Work request » Give a bare count of the lines with "agent" in the material below.
Segment Start: Record set
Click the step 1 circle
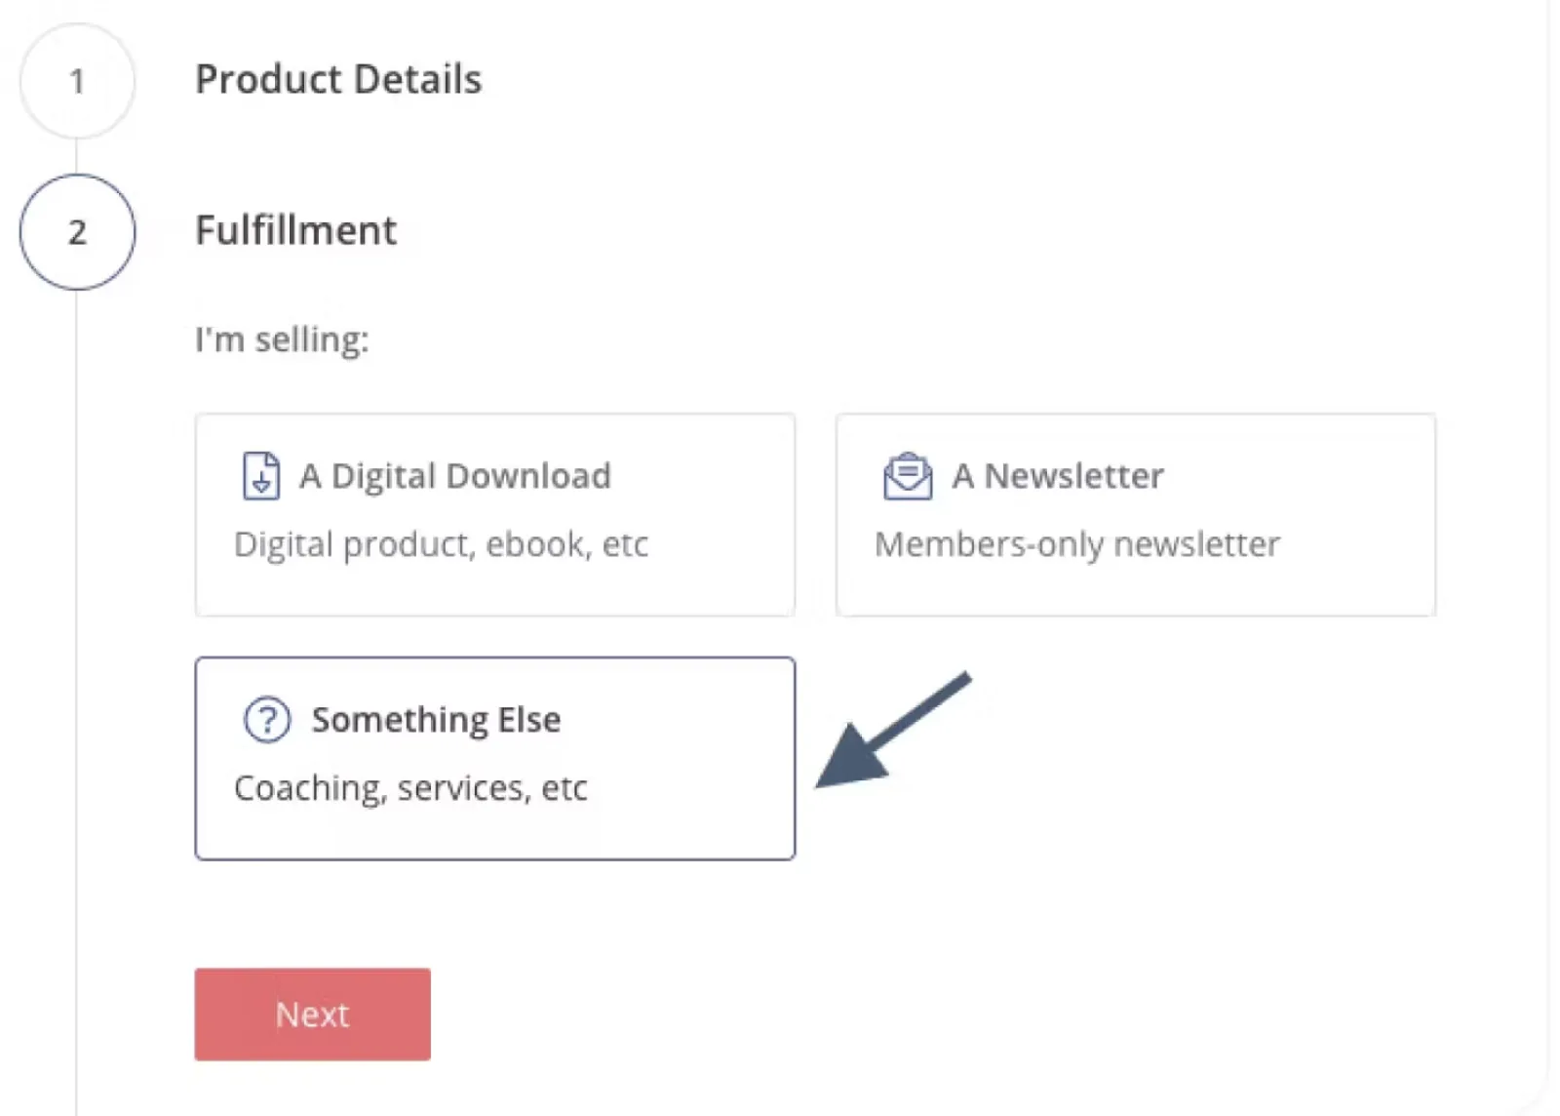Viewport: 1560px width, 1116px height. click(77, 81)
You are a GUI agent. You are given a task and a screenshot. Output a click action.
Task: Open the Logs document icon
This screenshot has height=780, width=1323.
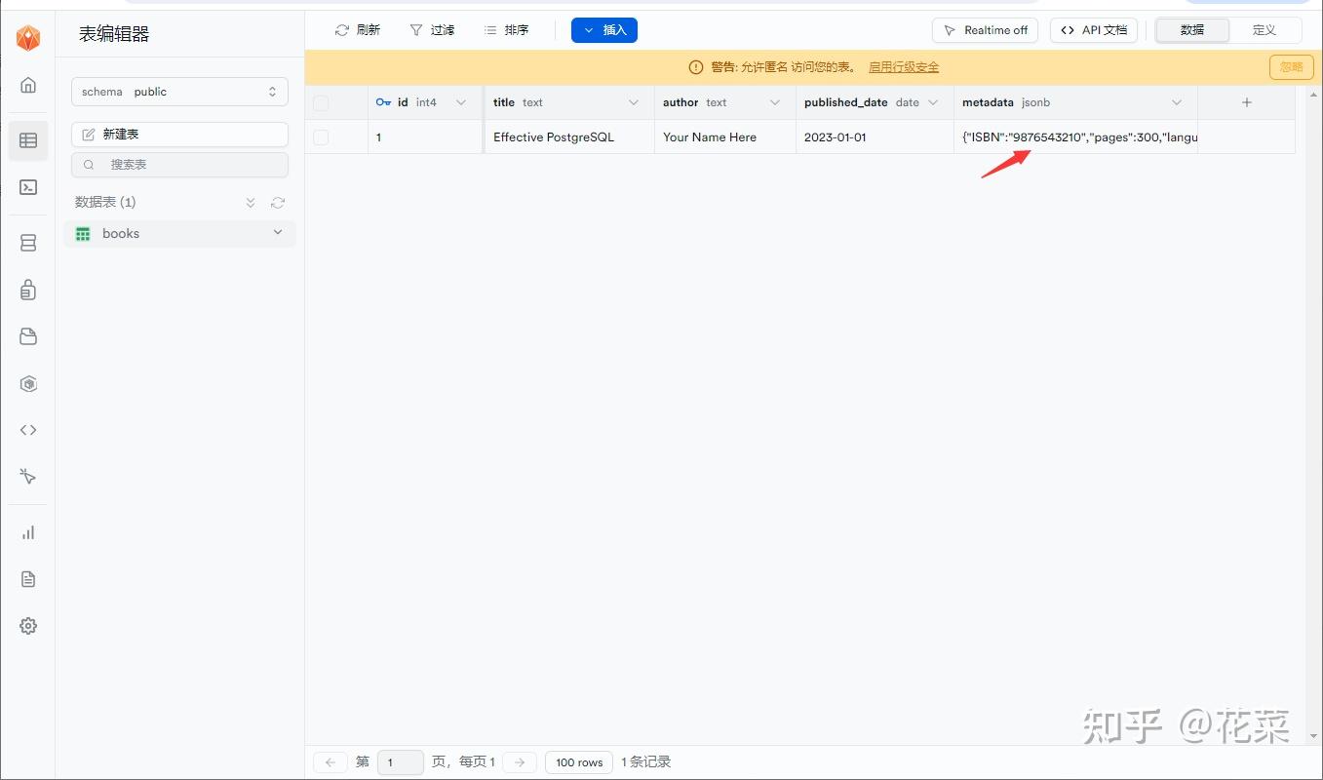tap(28, 579)
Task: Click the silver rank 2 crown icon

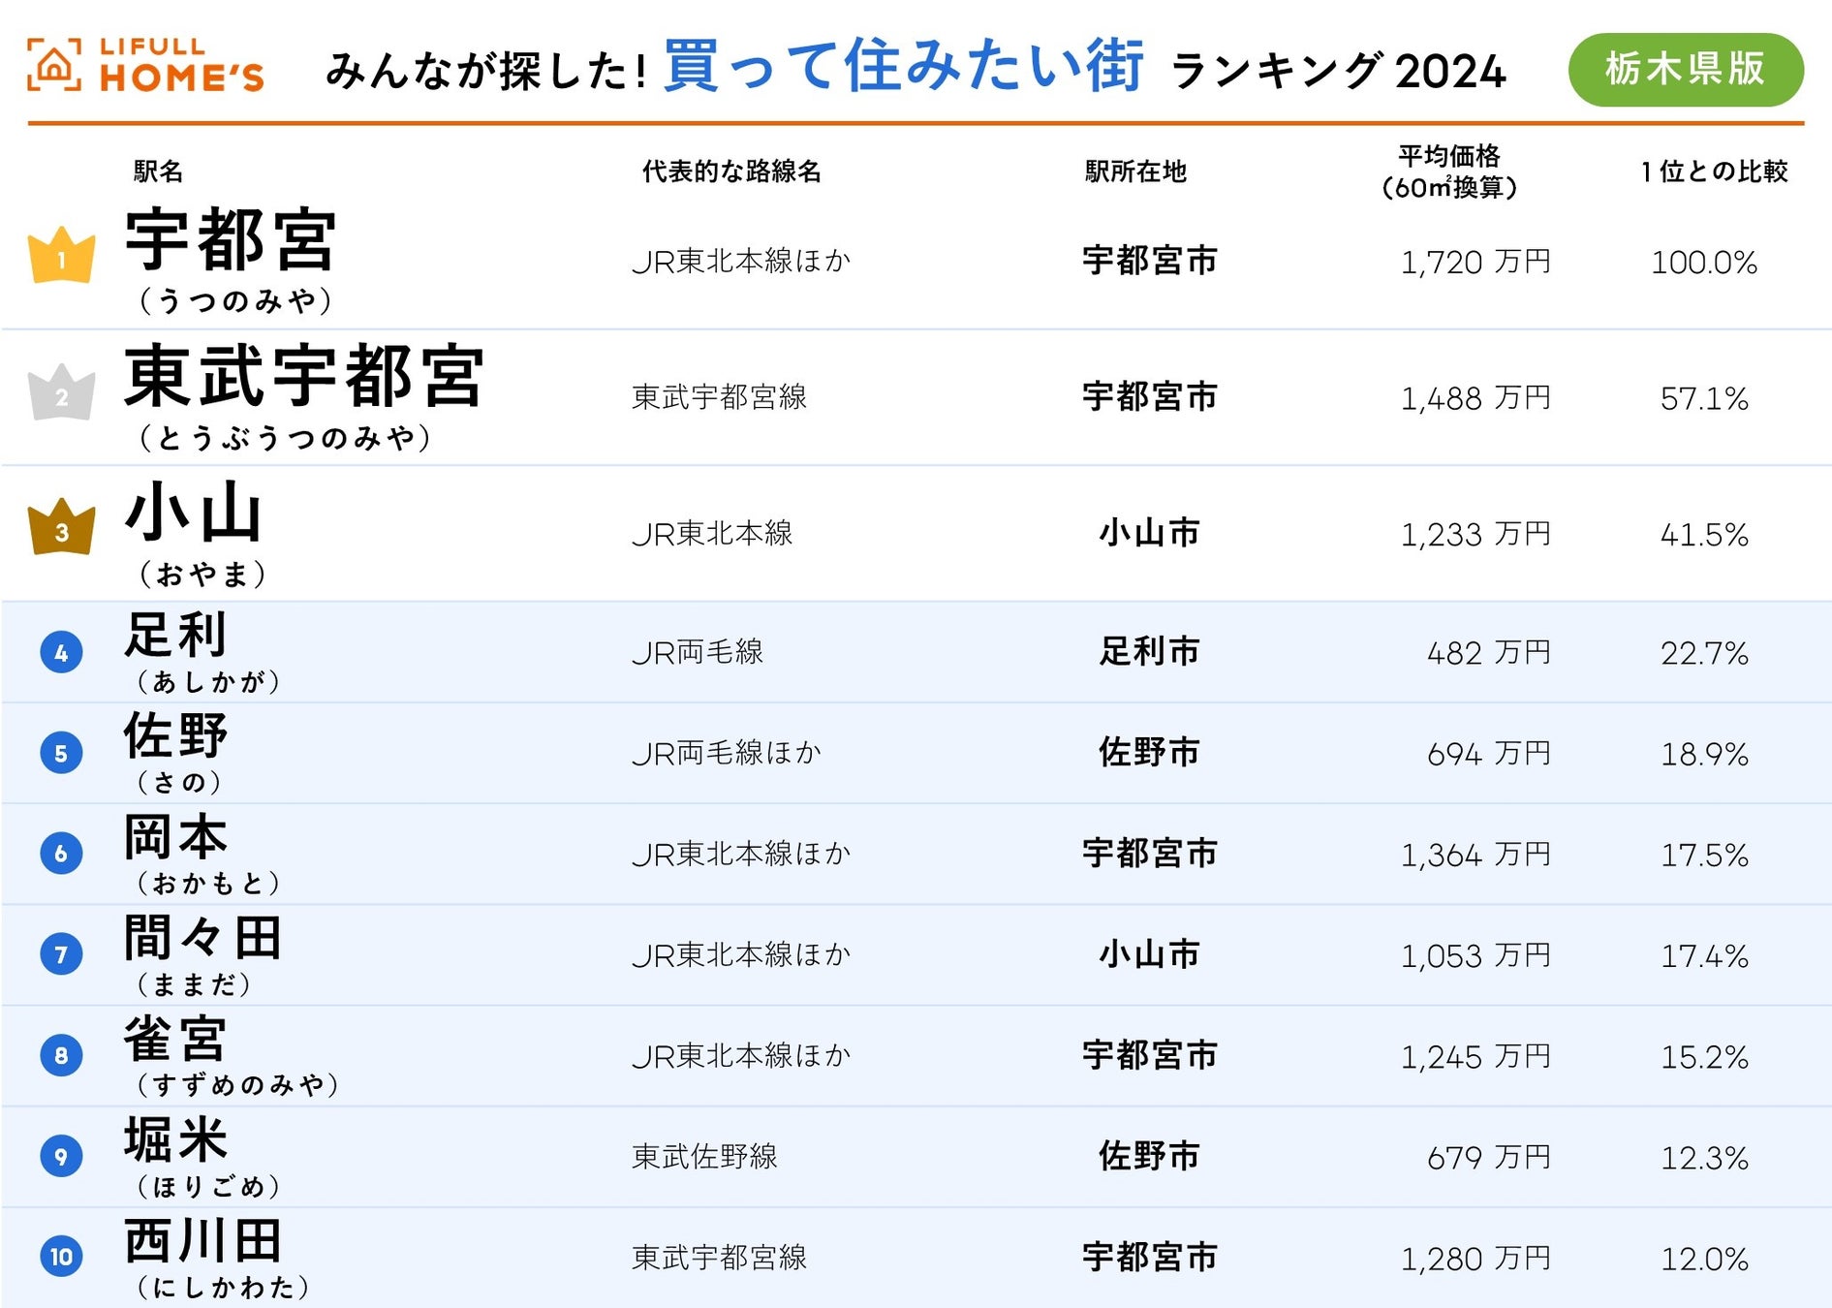Action: [x=62, y=393]

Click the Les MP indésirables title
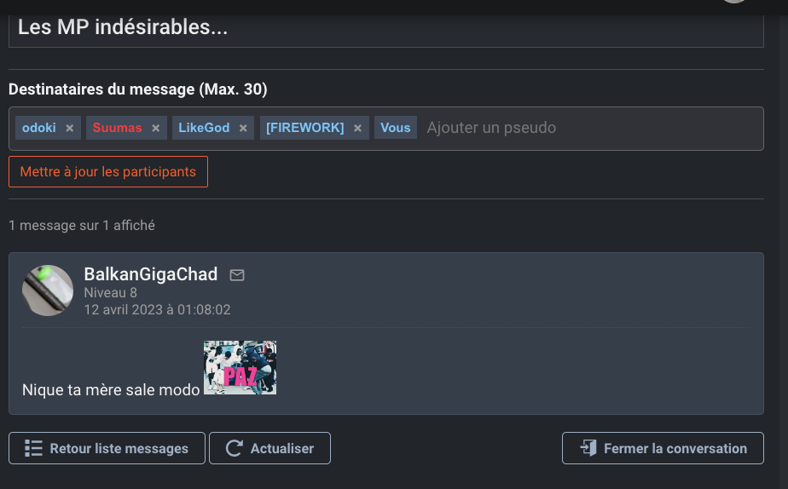coord(123,27)
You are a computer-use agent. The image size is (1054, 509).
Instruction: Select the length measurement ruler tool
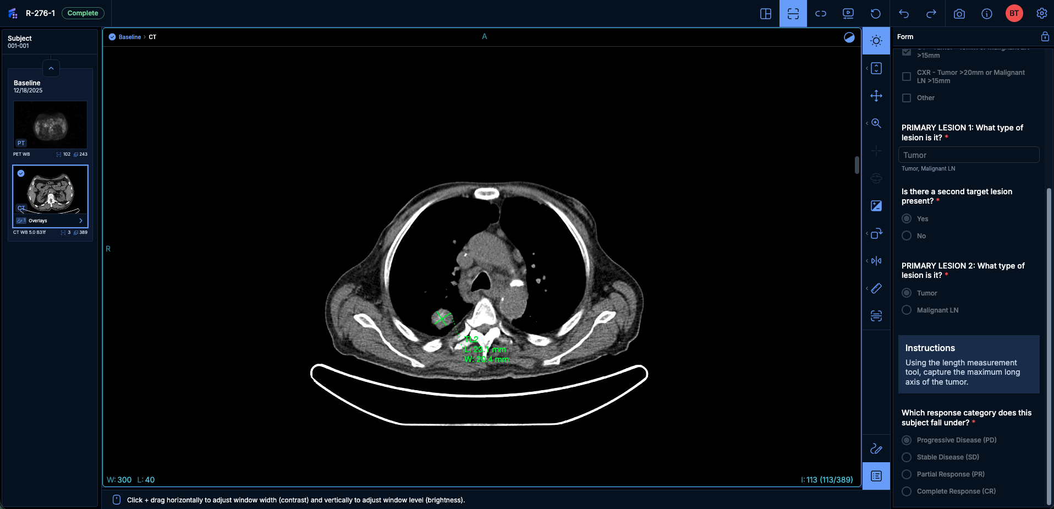tap(876, 288)
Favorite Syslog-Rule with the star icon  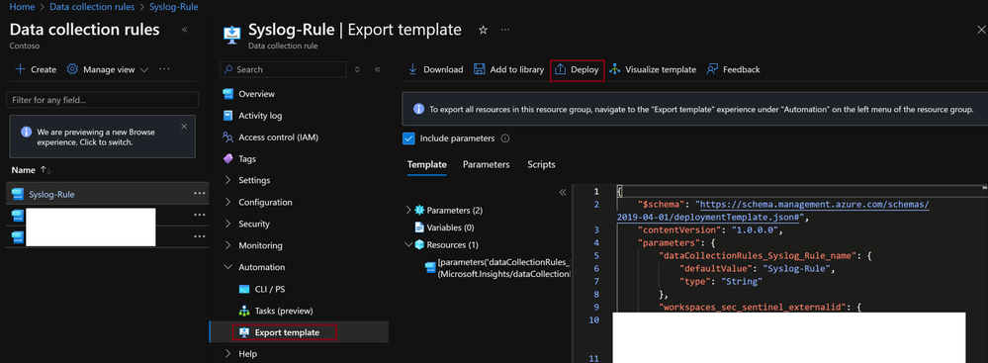[x=484, y=31]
Segment End: Record set
Answer to this exercise » 2